When one attains arhatship, all five skandhas are perceived as empty. Compassion is to help sentient beings see that all five skandhas are empty. Regardless of spiritual attainment, karmic consequences of karmic actions still will occur. For example, the Buddha experienced headaches and backaches because of past karmic actions. But because the Buddha perceives that all five skandhas are empty, the Buddha does not perceive that a self is experiencing headaches or backaches. So, when an arhat receives karmic consequences, that arhat will receive it gladly.

 

In our daily life, we may find that we constantly change or transform our karma. An example of this is the changing of karma because of changes in our mindset or attitude. So, we can say that our karma is changing constantly.

 

Ordinary people, when they face a problem, try to change the effects, or symptoms, and not the cause. For example, people will only try to change the environment but not the mind. In the Buddhadharma, the world is perfect and already pure. Differentiation of pure and impure, which comes from our mind, is the problem, not the environment or circumstances. When we see good karmic outcomes, we grasp at it, and when we see bad karmic outcomes, we reject it. We act and perceive the world based on desire and aversion. For example, when we dream, we understand that what happens in our dreams is a creation of the mind. Dreams can be seen as a metaphor for understanding the true nature of emptiness, which is impermanent and changing. There is no emotional attachment, fear or suffering after the dream.

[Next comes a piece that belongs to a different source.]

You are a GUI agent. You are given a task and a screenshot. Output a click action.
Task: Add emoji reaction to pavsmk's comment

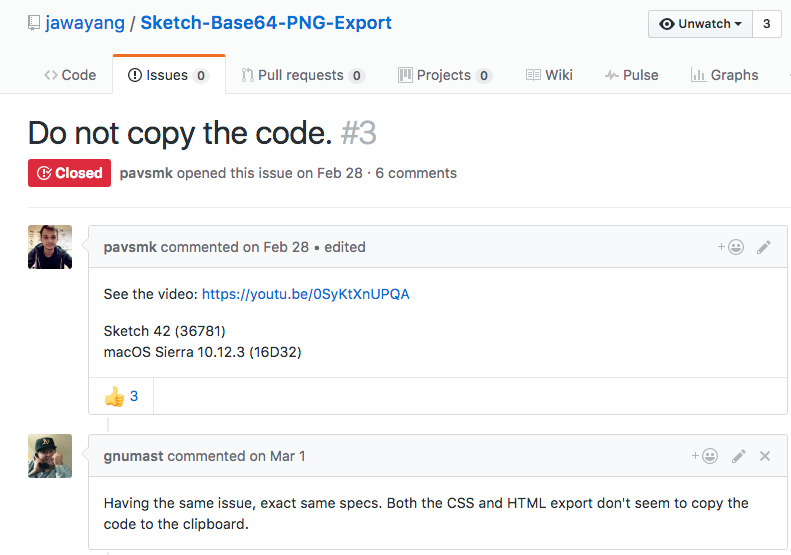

In the dharma body, there is no form, no good or bad. We think the physical body is the real self, and follow the five skandhas, good and bad, and act in reaction to the skandhas. We should understand that the dharma body is real, and not the physical body.

 

Venerable concluded that every place is a pure land or a hell, depending on the mind. We have a choice—to get rid of evil actions, commit virtuous actions, and transcend so that there no ideas of virtuous or evil, good of bad.